Social - Contrat de travail et relations individuelles
09/10/2020
Les arrêts de la Chambre sociale de la Cour de cassation à retenir parmi les non publiés du fonds de concours de la semaine du 5 octobre 2020.
 
Travail temporaire : l’entreprise de travail temporaire, qui perd sa qualité d’employeur au terme de la mission, n’est plus débitrice du montant du salaire pour la période postérieure
Selon l’article L. 1251-1 du Code du travail, le recours au travail temporaire a pour objet la mise à disposition temporaire d’un salarié par une entreprise de travail temporaire au bénéfice d’un client utilisateur pour l’exécution d’une mission. Il en résulte que l’entreprise de travail temporaire, qui perd sa qualité d’employeur au terme de la mission, n’est plus débitrice du montant du salaire pour la période postérieure, peu important la requalification du contrat de mission en contrat à durée indéterminée dans les rapports entre le salarié et l’entreprise utilisatrice. Cass. soc. 30 sept. 2020, n° 19-12.416 F-D

Convention de forfait de salaire irrégulière : quel impact sur le décompte et le paiement des heures supplémentaires et sur la rémunération ?

Énoncé 1 -> Reformulez sous forme de liste à puces le paragraphe du texte à lire qui commence par « Selon l'article L. 1251-1 ». Gardez-en les faits principaux.
Énoncé 2 -> Résumez le texte à lire en deux phrases.
La liste n'a aucun rôle ici.

Données fournies ->
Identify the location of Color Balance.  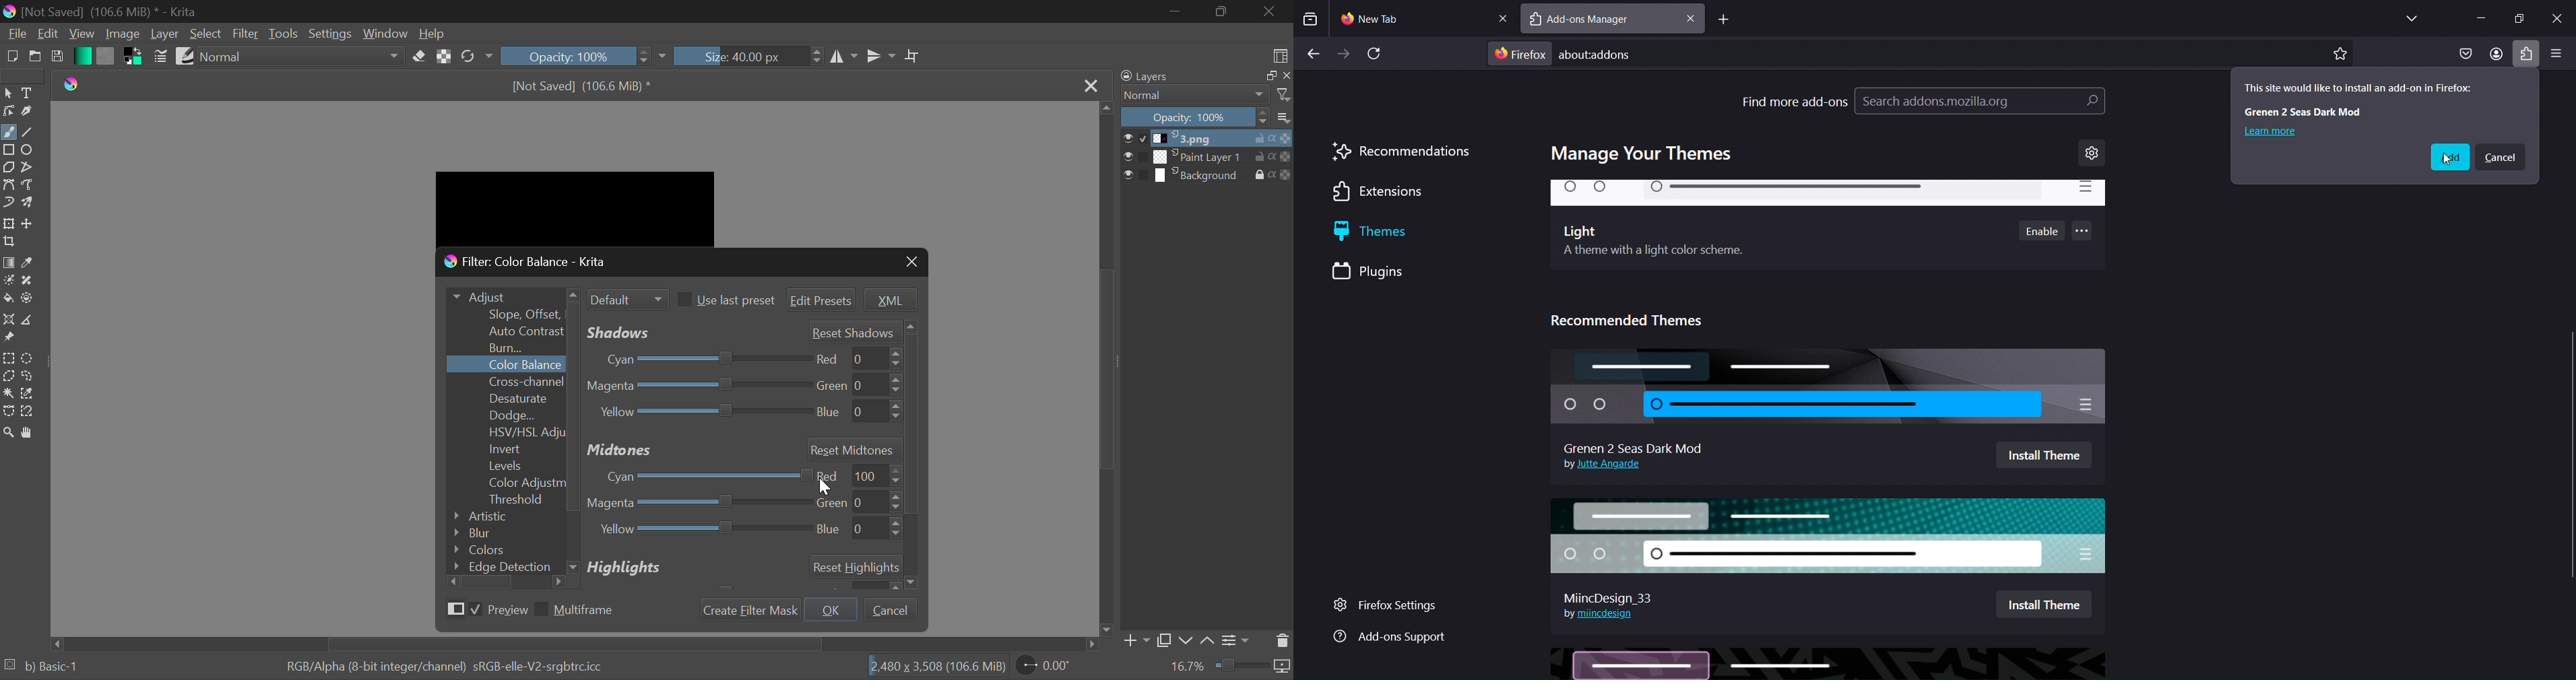
(508, 365).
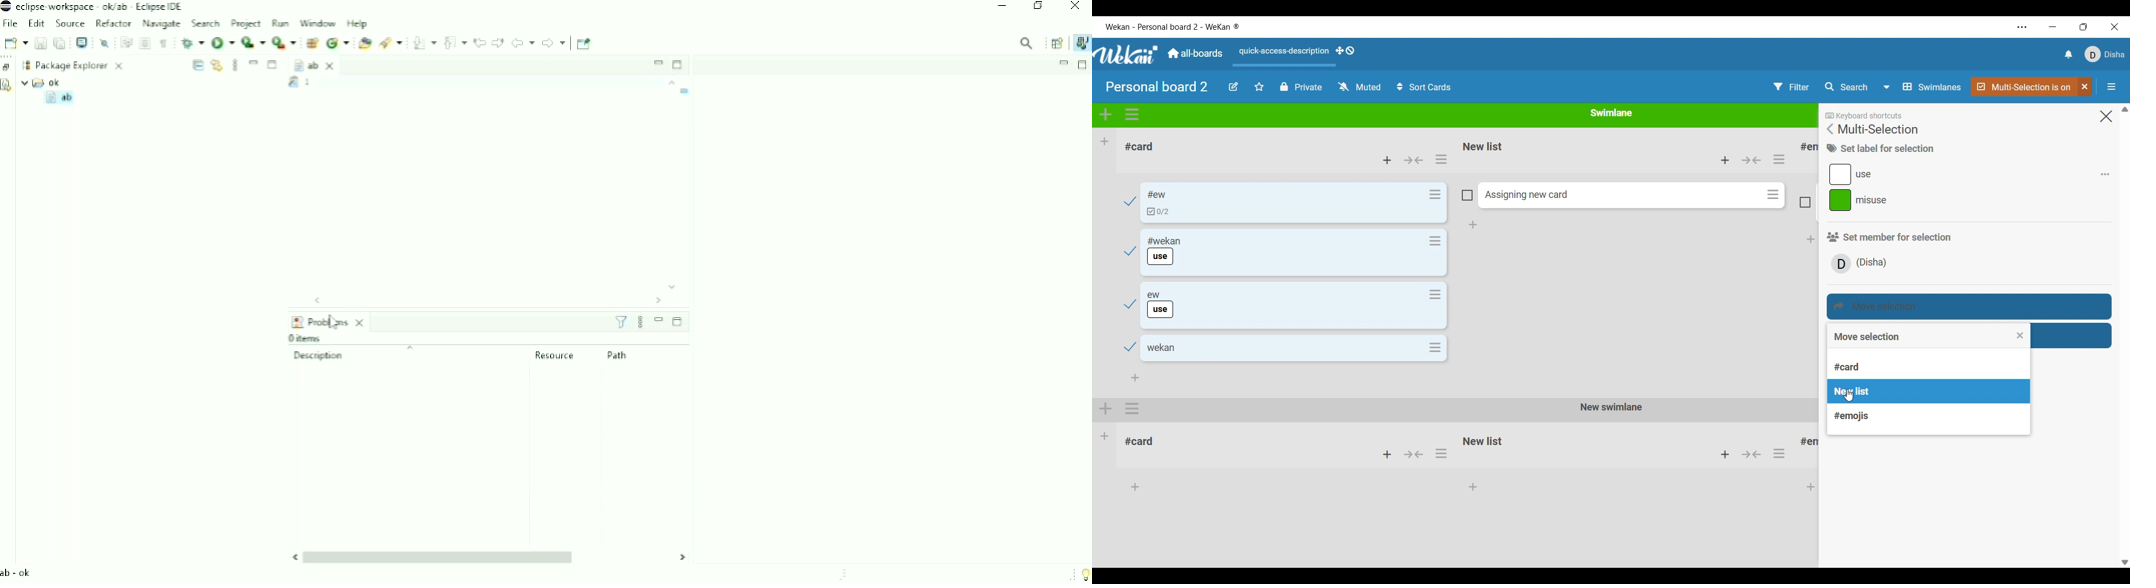 The image size is (2156, 588). What do you see at coordinates (1484, 145) in the screenshot?
I see `Name of list` at bounding box center [1484, 145].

Solution 1 ->
- Selon l'article L. 1251-1 du Code du travail, le travail temporaire consiste, pour une entreprise de travail temporaire, à mettre un salarié temporairement à la disposition d'un client utilisateur pour exécuter une mission.
- Au terme de la mission, l'entreprise de travail temporaire perd sa qualité d'employeur.
- Elle n'est donc plus débitrice du salaire pour la période postérieure.
- Cela vaut même si le contrat de mission est requalifié en contrat à durée indéterminée dans les rapports entre le salarié et l'entreprise utilisatrice.
- Référence : Cass. soc. 30 sept. 2020, n° 19-12.416 F-D.

Solution 2 -> Le texte à lire signale des arrêts non publiés de la Chambre sociale de la Cour de cassation à retenir pour la semaine du 5 octobre 2020. Dans l'un d'eux, du 30 septembre 2020, elle juge que l'entreprise de travail temporaire perd sa qualité d'employeur au terme de la mission et ne doit donc plus le salaire pour la période postérieure, même si le contrat de mission est requalifié en contrat à durée indéterminée entre le salarié et l'entreprise utilisatrice.